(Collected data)
---
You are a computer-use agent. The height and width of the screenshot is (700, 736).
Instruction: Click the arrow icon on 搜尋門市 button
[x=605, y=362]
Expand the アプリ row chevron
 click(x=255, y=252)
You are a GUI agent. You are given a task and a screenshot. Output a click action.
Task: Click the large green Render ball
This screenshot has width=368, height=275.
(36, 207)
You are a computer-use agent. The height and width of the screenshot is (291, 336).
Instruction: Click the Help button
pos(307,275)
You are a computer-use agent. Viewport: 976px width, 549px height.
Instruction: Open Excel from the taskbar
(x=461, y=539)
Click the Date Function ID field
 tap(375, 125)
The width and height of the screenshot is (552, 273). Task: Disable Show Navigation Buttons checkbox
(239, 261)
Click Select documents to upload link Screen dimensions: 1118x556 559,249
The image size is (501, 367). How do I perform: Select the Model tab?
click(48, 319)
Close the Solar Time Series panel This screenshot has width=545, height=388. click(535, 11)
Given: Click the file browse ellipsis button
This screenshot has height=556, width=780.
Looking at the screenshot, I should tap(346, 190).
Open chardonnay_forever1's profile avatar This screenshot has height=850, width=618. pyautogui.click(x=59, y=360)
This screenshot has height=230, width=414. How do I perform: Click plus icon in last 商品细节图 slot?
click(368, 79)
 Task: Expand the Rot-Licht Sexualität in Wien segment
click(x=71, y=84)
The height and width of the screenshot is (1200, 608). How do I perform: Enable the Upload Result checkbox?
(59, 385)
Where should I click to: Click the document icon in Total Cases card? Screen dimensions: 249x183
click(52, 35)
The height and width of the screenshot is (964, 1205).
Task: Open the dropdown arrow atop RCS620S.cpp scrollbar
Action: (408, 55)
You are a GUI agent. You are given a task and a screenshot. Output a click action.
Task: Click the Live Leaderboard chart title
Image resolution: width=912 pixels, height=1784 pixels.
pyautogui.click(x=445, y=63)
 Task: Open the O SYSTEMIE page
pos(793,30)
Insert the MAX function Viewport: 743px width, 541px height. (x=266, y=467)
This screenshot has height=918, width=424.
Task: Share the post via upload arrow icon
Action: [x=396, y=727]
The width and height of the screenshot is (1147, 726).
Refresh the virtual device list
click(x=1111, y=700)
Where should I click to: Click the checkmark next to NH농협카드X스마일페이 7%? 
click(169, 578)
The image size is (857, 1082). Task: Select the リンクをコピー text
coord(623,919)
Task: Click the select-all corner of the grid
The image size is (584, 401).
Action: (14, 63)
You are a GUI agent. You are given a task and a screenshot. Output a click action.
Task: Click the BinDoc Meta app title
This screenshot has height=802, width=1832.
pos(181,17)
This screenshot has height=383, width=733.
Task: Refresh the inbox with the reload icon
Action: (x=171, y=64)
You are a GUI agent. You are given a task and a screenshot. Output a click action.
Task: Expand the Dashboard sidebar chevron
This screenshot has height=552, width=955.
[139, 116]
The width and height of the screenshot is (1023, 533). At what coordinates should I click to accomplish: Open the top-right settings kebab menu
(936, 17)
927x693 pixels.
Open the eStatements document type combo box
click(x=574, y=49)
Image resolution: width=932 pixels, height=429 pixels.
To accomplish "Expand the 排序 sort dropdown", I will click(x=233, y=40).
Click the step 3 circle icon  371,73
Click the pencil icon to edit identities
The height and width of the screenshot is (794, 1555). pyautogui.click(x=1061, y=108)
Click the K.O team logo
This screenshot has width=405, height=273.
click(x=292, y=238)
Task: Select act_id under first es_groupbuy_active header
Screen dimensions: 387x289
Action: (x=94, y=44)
---
All the entries above need to be reproduced exactly.

You are a computer-use agent. The height and width of the screenshot is (700, 736).
Instruction: Click the arrow icon on 搜尋門市 button
[x=605, y=362]
Expand the アプリ row chevron
 click(x=255, y=252)
You are a GUI agent. You are given a task and a screenshot. Output a click action.
Task: Click the large green Render ball
This screenshot has width=368, height=275.
(36, 207)
You are a computer-use agent. The height and width of the screenshot is (291, 336).
Instruction: Click the Help button
pos(307,275)
You are a computer-use agent. Viewport: 976px width, 549px height.
Instruction: Open Excel from the taskbar
(x=461, y=539)
Click the Date Function ID field
 tap(375, 125)
The width and height of the screenshot is (552, 273). Task: Disable Show Navigation Buttons checkbox
(239, 261)
Click Select documents to upload link Screen dimensions: 1118x556 559,249
The image size is (501, 367). How do I perform: Select the Model tab?
click(48, 319)
Close the Solar Time Series panel This screenshot has width=545, height=388. click(535, 11)
Given: Click the file browse ellipsis button
This screenshot has height=556, width=780.
Looking at the screenshot, I should tap(346, 190).
Open chardonnay_forever1's profile avatar This screenshot has height=850, width=618. pyautogui.click(x=59, y=360)
This screenshot has height=230, width=414. How do I perform: Click plus icon in last 商品细节图 slot?
click(368, 79)
 Task: Expand the Rot-Licht Sexualität in Wien segment
click(x=71, y=84)
The height and width of the screenshot is (1200, 608). How do I perform: Enable the Upload Result checkbox?
(59, 385)
Where should I click to: Click the document icon in Total Cases card? Screen dimensions: 249x183
click(52, 35)
The height and width of the screenshot is (964, 1205).
Task: Open the dropdown arrow atop RCS620S.cpp scrollbar
Action: (408, 55)
You are a GUI agent. You are given a task and a screenshot. Output a click action.
Task: Click the Live Leaderboard chart title
Image resolution: width=912 pixels, height=1784 pixels.
pyautogui.click(x=445, y=63)
 Task: Open the O SYSTEMIE page
pos(793,30)
Insert the MAX function Viewport: 743px width, 541px height. (x=266, y=467)
This screenshot has height=918, width=424.
Task: Share the post via upload arrow icon
Action: [x=396, y=727]
The width and height of the screenshot is (1147, 726).
Refresh the virtual device list
click(x=1111, y=700)
Where should I click to: Click the checkmark next to NH농협카드X스마일페이 7%? 
click(169, 578)
The image size is (857, 1082). Task: Select the リンクをコピー text
coord(623,919)
Task: Click the select-all corner of the grid
The image size is (584, 401).
Action: (14, 63)
You are a GUI agent. You are given a task and a screenshot. Output a click action.
Task: Click the BinDoc Meta app title
This screenshot has height=802, width=1832.
pos(181,17)
This screenshot has height=383, width=733.
Task: Refresh the inbox with the reload icon
Action: (x=171, y=64)
You are a GUI agent. You are given a task and a screenshot. Output a click action.
Task: Expand the Dashboard sidebar chevron
This screenshot has height=552, width=955.
[139, 116]
The width and height of the screenshot is (1023, 533). At what coordinates should I click to accomplish: Open the top-right settings kebab menu
(936, 17)
927x693 pixels.
Open the eStatements document type combo box
click(x=574, y=49)
Image resolution: width=932 pixels, height=429 pixels.
To accomplish "Expand the 排序 sort dropdown", I will click(x=233, y=40).
Click the step 3 circle icon  371,73
Click the pencil icon to edit identities
The height and width of the screenshot is (794, 1555). pyautogui.click(x=1061, y=108)
Click the K.O team logo
This screenshot has width=405, height=273.
click(x=292, y=238)
Task: Select act_id under first es_groupbuy_active header
Screen dimensions: 387x289
Action: (x=94, y=44)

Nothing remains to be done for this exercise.